Le Pacte portera sur deux piliers. Le premier sera les partenariats globaux et stratégiques avec les partenaires intéressés, ainsi que les initiatives de dimension régionale. « Ces partenariats approfondiront considérablement la collaboration dans les domaines prioritaires d’intérêt mutuel et renforceront la présence de l’UE dans la région », estime Mme Šuica, selon qui les partenariats déjà passés avec la Tunisie et l’Égypte ont créé une dynamique positive, apportant des progrès tangibles dans des domaines d’intérêt critique pour l’UE.
Dans le cadre de ces partenariats globaux, la coopération en matière de migration figurera parmi les principales priorités, précise la commissaire désignée.

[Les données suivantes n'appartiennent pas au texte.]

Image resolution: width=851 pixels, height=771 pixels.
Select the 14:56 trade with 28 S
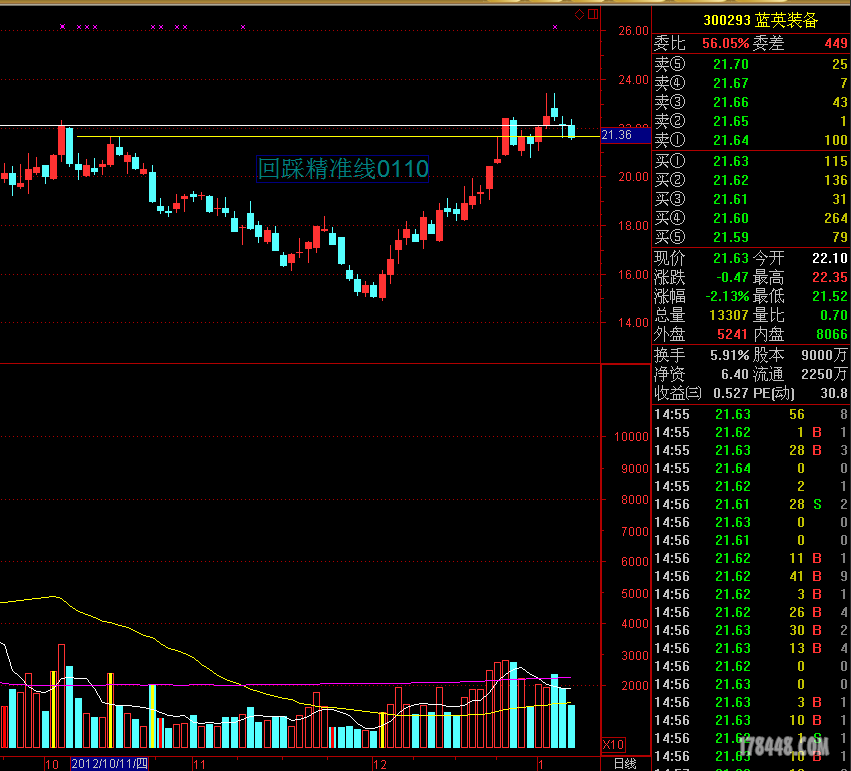pyautogui.click(x=750, y=505)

Le deuxième pilier portera sur les initiatives d’investissement régionales, « afin de mobiliser des investissements à grande échelle et de contribuer à la création d’emplois et à la croissance dans la région ». La commissaire désignée propose la mise en place d’une initiative transméditerranéenne de coopération dans le domaine de l’énergie et des technologies propres « afin d’accroître les échanges d’énergies renouvelables et de stimuler la fabrication de technologies propres dans la région ». Cette initiative pourrait être suivie par d’autres initiatives d’investissement régionales axées sur la connectivité numérique et les transports.
Selon sa lettre de mission, la commissaire désignée devra aussi travailler à l'élaboration d'une nouvelle stratégie pour le Moyen-Orient. Selon Mme Šuica, le programme de coopération économique de cette stratégie devrait avoir un rôle important à jouer, « car l’UE est le plus grand donateur et partenaire commercial de nombreux pays de la région ». Ce programme devrait reposer sur plusieurs principes directeurs : lier le développement économique et la prospérité à la paix et à la stabilité, s’appuyer sur des partenariats stratégiques et globaux plus solides avec les pays de la région et promouvoir des initiatives régionales qui contribuent à faciliter la désescalade.
Autres éléments importants de la stratégie : la relance du processus de paix au Moyen-Orient, en mettant l’accent sur la promotion de toutes les mesures nécessaires à une solution à deux États et en répondant aux besoins humanitaires. Ainsi, la stratégie comprendra un programme visant à accompagner l'Autorité palestinienne dans les réformes indispensables et le processus de modernisation et des initiatives pour soutenir le redressement et la reconstruction de Gaza, une fois que la situation le permettra, précise Mme Šuica. Elle promet aussi de s’efforcer de renforcer la coopération avec le Liban afin de garantir que les besoins immédiats soient satisfaits et d’intensifier les efforts pour soutenir les réfugiés dans toute la région.
Pour la commissaire désignée, l'engagement avec les pays du Golfe est également essentiel. « L'UE et cette région ont beaucoup à gagner, en termes d'opportunités économiques et d'objectifs de sécurité, d'un partenariat plus fort et plus stratégique », explique Mme Šuica. Elle entend faire avancer l’initiative de l’UE visant à renforcer la coopération régionale et bilatérale, y compris la recherche d’accords de partenariat stratégique avec chacun des six pays du Conseil de coopération du Golfe (CCG).
Elle met également en avant une coopération spécifique avec les membres du CCG sur le développement de l’initiative de coopération transméditerranéenne en matière d’énergie et de technologies propres en Méditerranée.